Setting, Data and Methods
Cook County is an excellent setting for this study because of its large size, densely populated areas, racial and socio-economic diversity, and multiplicity of neighborhoods and LTCFs spread across a large geographical area. Chicago and the surrounding suburbs experienced a major wave of COVID-19 in the Spring with a lull during the summer and early fall. Now the metropolitan area appears to be entering a 2nd major wave. The major data source for this study is the Medical Examiner (ME) Case Archive of COVID-19-related Deaths. This archive is organized in a searchable online database format and contains information about deaths that occurred in Cook County at an address level. Another source of data was the Centers for Medicare and Medicaid Services (CMS), which regulates nursing homes and maintains a database of LTCF related deaths across the United States. Data preparation and statistical analysis were performed with the IBM® SPSS® Modeller 18.2.1. Geocoding, data projections, geospatial data integration, mapping, and initial spatial analysis were performed using ESRI’s ArcGIS Pro.
- Household (non-LTCF) COVID-19 mortality in Cook County is accelerating in a manner similar to the early phase of 1st wave in the Spring. LTCF mortality is displaying the same pattern, except with 2-3 week lag, which is likely due to the time for COVID-19 to be transmitted from community to LTCFs.

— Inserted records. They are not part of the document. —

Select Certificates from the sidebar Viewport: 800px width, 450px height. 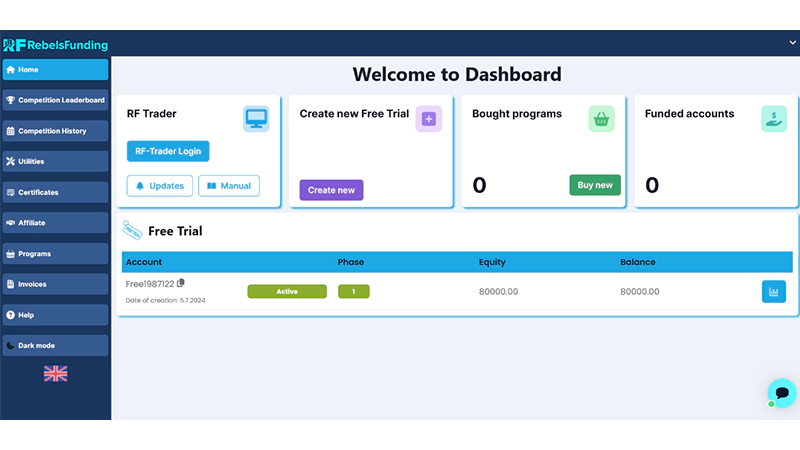55,192
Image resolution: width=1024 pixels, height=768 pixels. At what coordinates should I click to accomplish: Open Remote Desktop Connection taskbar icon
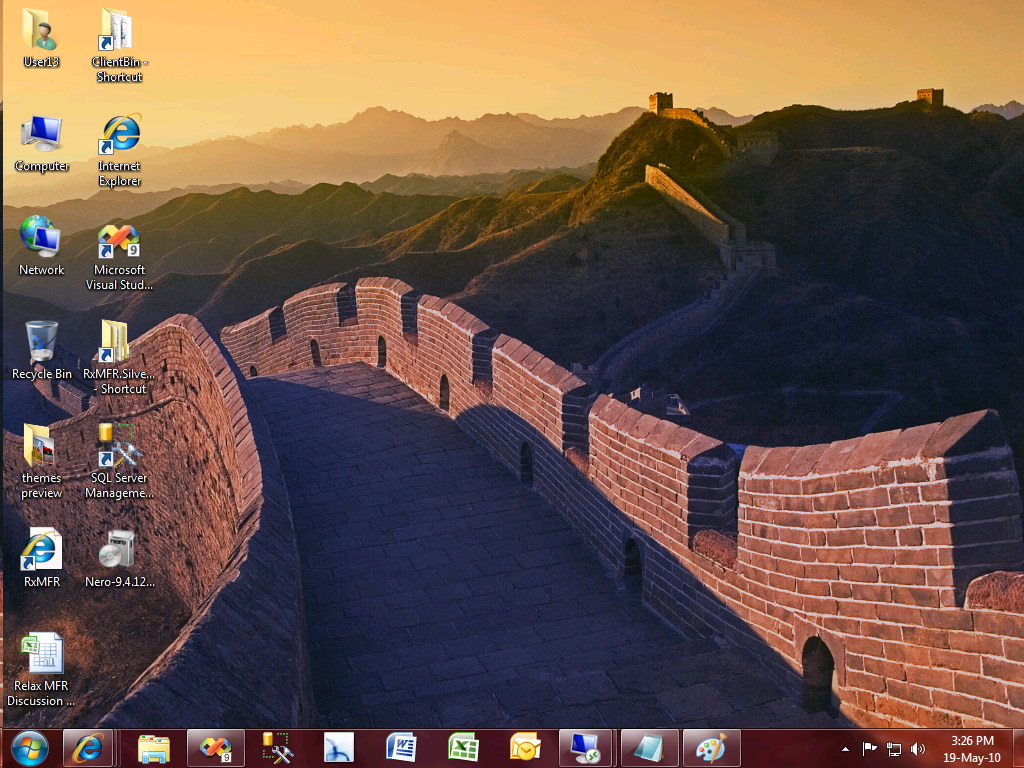586,748
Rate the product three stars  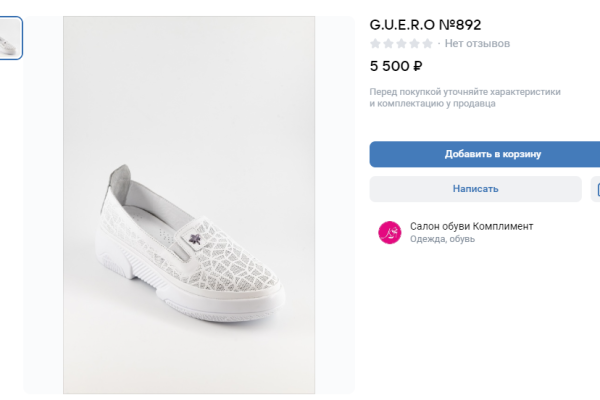(401, 44)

During the 1st wave, LTCF deaths peaked at the alarming rate of 40 deaths per day. As of November 25, the death toll was concentrated in a relatively small number of the county’s 200+ facilities: 52% of LTCF deaths were located in 18 LTCFs in 10 ZIP codes. A month ago COVID-19 related deaths were 2 per day, currently deaths are close to 10 per day.
- Three neighborhood (zip code) characteristics are related to household COVID-19 mortality: high percentage of Black, Hispanic or other minority group residents; high population density (persons/ square mile); and low socio-economic status. These findings are consistent with general population patterns in other studies; however, we are able to pinpoint patterns at the neighborhood level.
- Transmission of COVID-19 into LTCFs did not appear to be linked to incidence of COVID-19 in the immediate neighborhood. The rate of COVID-19 mortality in LTCFs was unrelated to the rate of community mortality in the same zip code. In analysis of a subset of nursing home data, we found parallel patterns over time in incidence of COVID-19 cases among nursing facility staff and residents. These findings raise the possibility, suggested by other researchers, that transmission may be occurring through LTCF staff living in the wider community, perhaps in high-risk neighborhoods in other parts of the county.
- Another possible contributor to spread of COVID-19 is transfer of individuals between acute care hospitals and LTCFs. Cook County nursing facilities had over 190 weekly COVID-19 admissions from the hospital in June, a drop in admissions to 50/week from July – October, and then a sharp upward trend to 150 admissions/week in November. The increase may portend a rise in COVID-19 deaths among nursing facility residents.
Findings from our research point to the urgency of immediate action to prevent an acceleration of COVID-19 cases and consequent deaths both in LTCFs and high-risk neighborhoods, especially neighborhoods with concentrations of minority group residents. Moreover, distribution of vaccines should be prioritized not only to nursing home residents and staff, as currently planned, but also residents of high-risk neighborhoods.